A major review of the HS2 rail scheme gave a “very incomplete assessment of environmental matters”, the Court of Appeal has been told.
This meant that the government gave the green light to the scheme based on a “complete misapprehension” of the environmental impact, lawyers for Chris Packham argue.
The TV presenter is pursuing a legal challenge at the Court of Appeal against the government over its decision to give the go-ahead to HS2.
Packham took his case to the High Court in April seeking an emergency injunction to stop works he claimed would cause destruction or “irreversible and irreparable loss” to ancient woodland sites.
He applied for the order as part of his attempt to bring a legal challenge against the government over HS2.
But two senior judges refused Packham permission to bring a claim against the government’s decision and did not grant the injunction.
Announcing the court’s decision, Lord Justice Coulson said: “This application has no realistic prospect of success, so we do not grant permission to bring judicial review proceedings.”
Packham was given permission to appeal against the High Court ruling and his case is being heard by three leading judges in a remote hearing on Wednesday.
The well-known environmental campaigner is not repeating his application for an injunction.
Lawyers for Packham argue that there were failings in the way the government reached its decision to give the HS2 project the go-ahead.
The government is opposing the challenge.
At the High Court hearing, government lawyers argued Packham’s legal challenge did not have a real prospect of success and should not be allowed to proceed.
In written submissions to the Court of Appeal, David Wolfe QC, for Packham, argued that ministers would have proceeded with making a decision on HS2 on the basis that the report from the government-commissioned Oakervee Review would have explained what they needed to know about the environmental impacts of the project, when in fact, it did not.
The Oakervee Review was set up to examine whether and how HS2 should proceed.
Wolfe said: “The report gave a very incomplete assessment of environmental matters. That mattered, because it meant the decision-maker secretary of state then proceeded (when balancing its various pros and cons) on a complete misapprehension of the existence and / or scale of the environmental impacts of the scheme.”

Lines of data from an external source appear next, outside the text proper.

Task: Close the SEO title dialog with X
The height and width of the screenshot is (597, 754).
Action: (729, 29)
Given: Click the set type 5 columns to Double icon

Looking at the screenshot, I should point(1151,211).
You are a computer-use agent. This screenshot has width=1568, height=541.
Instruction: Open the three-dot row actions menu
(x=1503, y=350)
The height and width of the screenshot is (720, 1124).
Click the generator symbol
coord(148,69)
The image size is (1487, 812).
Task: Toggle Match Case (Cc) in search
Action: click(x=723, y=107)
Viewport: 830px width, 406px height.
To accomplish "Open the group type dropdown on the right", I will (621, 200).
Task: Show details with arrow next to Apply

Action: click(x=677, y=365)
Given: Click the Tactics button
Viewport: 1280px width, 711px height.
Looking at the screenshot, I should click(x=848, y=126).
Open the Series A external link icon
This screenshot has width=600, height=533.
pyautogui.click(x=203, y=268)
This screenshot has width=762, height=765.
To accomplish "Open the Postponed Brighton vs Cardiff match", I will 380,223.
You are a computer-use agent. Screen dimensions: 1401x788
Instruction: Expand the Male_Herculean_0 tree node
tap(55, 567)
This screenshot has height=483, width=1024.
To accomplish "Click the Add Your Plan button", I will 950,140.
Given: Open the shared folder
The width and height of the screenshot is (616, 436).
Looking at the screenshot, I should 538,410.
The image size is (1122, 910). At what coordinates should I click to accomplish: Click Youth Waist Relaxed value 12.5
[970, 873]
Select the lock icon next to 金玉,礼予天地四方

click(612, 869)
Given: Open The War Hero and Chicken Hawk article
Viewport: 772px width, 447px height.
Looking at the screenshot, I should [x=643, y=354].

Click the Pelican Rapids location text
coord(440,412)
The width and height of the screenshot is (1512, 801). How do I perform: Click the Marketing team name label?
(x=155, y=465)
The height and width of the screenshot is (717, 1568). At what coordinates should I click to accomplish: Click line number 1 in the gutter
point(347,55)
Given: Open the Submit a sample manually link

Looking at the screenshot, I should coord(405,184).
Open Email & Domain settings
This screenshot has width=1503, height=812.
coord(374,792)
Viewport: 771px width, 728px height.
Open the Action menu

He also said Packham’s case is that “the defendants were told (and so would have proceeded from an understanding) that the Oakervee Report in fact set out a sufficient account for their purposes of the environmental impacts, when in fact it had not done so”.
Wolfe added: “This misunderstanding affected the weight they would have given to the report’s conclusions in their decision-making.”
He added: “The simple point is that the secretary of state proceeded on a misunderstanding of (or an error of fact as to) the environmental impacts of HS2 when he came to decide whether it should proceed.”
In papers before the court, Wolfe argued that when making the decision on HS2, the government “failed to have regard to the implications” to the Paris Agreement on Climate Change – an environmental accord adopted by many nations, including the UK.
He later said: “The appellant’s complaint is not that the secretary of state was not aware that HS2 would contribute significantly to climate change in the period up to 2050 (he was), but that he was not told of, and did not take into account, the legal implications of that for the UK’s international ‘Paris’ obligations (and indeed some of its domestic obligations).
“He failed to take into account the Paris Agreement when making this decision.”
The appeal is being heard by Lord Justice Lindblom, Lord Justice Haddon-Cave and Lord Justice Green.
HS2 is a new high-speed rail network that, when completed, should connect London, Birmingham, Manchester and Leeds, along with other points in the country.